Oral Paper

         Development and Structure

Virus induced over expression (VOX) in the ranunculid Thalictrum thalictroides supports a novel role for a MIXTA-like ortholog in stigmatic papillae during the evolution of wind pollination

Presenting Author
Veronica Di Stilio
Description
The MYB family of transcription factors one of largest in plants of genes playing key roles in regulatory processes during plant development. One of these genes is MIXTA/MIXTA-like, known to modulate the differentiation of distinct cell identities in the epidermis of land plants. We had previously investigated the evolutionary history and function of the MIXTA-like gene family in the ranunculid Thalictrum, a representative of early-diverging eudicots, and found a lineage-specific duplication coinciding with a Whole Genome Duplication (WGD) in one large clade within the genus.
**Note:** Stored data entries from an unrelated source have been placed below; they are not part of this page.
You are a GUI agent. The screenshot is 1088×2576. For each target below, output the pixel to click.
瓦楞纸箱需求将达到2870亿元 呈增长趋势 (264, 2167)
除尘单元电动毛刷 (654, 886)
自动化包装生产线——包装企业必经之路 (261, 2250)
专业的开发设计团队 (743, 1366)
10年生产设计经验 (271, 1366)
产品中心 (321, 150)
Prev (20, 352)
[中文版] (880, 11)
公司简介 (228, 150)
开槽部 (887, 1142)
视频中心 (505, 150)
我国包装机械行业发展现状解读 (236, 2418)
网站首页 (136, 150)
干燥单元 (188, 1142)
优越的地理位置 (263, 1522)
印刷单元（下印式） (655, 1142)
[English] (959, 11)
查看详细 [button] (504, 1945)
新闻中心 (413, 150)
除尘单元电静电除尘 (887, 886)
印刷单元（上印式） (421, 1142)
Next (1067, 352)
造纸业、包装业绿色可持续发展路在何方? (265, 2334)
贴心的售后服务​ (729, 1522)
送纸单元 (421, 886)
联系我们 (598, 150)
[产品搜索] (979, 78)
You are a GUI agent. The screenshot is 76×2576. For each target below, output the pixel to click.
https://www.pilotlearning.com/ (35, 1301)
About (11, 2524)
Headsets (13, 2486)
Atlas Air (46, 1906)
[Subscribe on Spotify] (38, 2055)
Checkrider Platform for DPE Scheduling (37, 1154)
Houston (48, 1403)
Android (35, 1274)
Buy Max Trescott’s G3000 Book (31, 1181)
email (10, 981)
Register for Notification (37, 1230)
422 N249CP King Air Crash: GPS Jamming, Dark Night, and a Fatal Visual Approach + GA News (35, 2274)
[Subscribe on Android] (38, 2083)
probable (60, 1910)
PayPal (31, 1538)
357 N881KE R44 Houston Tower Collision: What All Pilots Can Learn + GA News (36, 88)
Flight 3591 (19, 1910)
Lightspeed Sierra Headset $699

We then functionally characterized a MIXTA-like ortholog from the diploid species T. thalictroides (TthMYBML2) via targeted virus induced gene silencing (VIGS) in leaves, finding a role a trichomes. Here, we add experiments in floral tissue and report for the first time the successful use of virus induced overexpression (VOX) to support a novel role for Thalictrum MIXTA-like in stigmatic papillae. Overexpression assays in a heterologous system (tobacco) provided further evidence for the leaf trichome function, while supporting the novel role in the promotion of stigmatic papillae elongation. The latter finding, combined with the high differential expression of specific paralogs in carpels of wind-pollinated polyploid Thalictrum suggests that MIXTA-like duplications likely contributed to the development of long stigmatic papillae in feathery stigmas during the evolutionary transition from insect to wind pollination.